Ada Mazilla Evans Williams


Ada Mazilla Evans Williams (1838-1923) emigrated from Wales in 1853 and traveled on to Kay’s Ward the following spring with her family and returning missionary, Ebenezer A. Williams. She became Williams’ wife in 1856 and by whom she had five boys and five girls. After living a few years in town, they became some of the first settlers on the Mountain Road where they build a house of adobe brick and an expanded farm; the property had belonged to Ada’s grandmother. Later she moved her family back into town. She became a skilled milliner, both bonnets and “fancy hats,” selling her hats in the Williams Mercantile establishment. “Ada is credited with opening the first millinery shop in Kaysville. She first sold her hats out of her home by order and then when her husband opened his hardware business. Ada’s hats were displayed and sold from a space in one corner of the store. …(Sanders)” The second floor of this building became known as the Williams Hall where people of Kaysville held dances, balls, political meetings, parties, classes and other entertainments.

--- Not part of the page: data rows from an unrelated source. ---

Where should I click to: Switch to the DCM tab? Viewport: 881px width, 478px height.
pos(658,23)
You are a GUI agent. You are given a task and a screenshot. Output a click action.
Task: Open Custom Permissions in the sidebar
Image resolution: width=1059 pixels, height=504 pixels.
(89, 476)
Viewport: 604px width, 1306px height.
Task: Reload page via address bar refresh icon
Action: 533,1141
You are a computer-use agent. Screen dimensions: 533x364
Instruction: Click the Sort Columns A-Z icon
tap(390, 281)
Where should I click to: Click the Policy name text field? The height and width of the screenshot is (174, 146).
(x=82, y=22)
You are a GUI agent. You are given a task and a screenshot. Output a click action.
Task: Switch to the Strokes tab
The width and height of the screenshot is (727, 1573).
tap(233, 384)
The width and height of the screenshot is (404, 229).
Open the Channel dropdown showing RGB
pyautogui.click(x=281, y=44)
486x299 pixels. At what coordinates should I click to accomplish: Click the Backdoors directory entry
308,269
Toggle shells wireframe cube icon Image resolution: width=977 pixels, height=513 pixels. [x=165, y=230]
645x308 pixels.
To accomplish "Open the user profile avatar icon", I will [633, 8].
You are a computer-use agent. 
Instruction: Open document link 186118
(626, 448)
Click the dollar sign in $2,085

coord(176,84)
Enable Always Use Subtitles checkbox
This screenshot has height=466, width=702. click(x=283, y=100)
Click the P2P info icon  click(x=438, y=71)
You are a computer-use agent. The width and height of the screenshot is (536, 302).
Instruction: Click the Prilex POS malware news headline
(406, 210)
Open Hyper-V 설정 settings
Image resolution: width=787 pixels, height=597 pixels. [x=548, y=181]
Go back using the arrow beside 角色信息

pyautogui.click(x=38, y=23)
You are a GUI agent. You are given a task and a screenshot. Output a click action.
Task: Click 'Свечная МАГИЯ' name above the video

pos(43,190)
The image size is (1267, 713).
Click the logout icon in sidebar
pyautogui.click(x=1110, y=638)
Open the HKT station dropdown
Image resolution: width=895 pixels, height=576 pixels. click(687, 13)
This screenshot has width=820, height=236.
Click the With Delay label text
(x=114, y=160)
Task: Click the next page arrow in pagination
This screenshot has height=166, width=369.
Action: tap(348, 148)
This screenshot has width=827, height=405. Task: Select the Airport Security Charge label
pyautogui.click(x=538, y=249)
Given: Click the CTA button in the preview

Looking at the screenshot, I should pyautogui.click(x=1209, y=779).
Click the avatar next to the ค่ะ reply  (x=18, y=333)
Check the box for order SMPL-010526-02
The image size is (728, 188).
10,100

Ada often hosted meetings and was “instrumental in keeping the space a popular meeting place. She was a teacher in the Kaysville Relief Society when that was first organized in 1871 and later, she served as counselor in said Society for about fifteen years. She was the first president of the Y.L.M.I.A. of Kaysville, and for a few years acted also as president of the Suffrage Association of Kaysville. She has been president of the Columbian Club and vice president of the Suffrage Association in Davis County, becoming friendly with Eliza R. Snow, general president of the Relief Society. (LDS Biographical Encyclopedia) She was a financial contributor to the building of the Ladies Aid Society Hall. Her good friends in charitable work was Sarah Barnes Layton, Ann Barnes Smith and Mary Ann Hyde. She along with friends took up the call to make Utah self-sufficient. Louisa Egbert, Jane Blood, Elizabeth Graham, Jane Bodily, Sarah B Layton, and Josephine Rose planted a mulberry tree and raised silkworms. Some of the silk thread grown in Kaysville was sent to Farmington to be woven by Joseph Hadfield.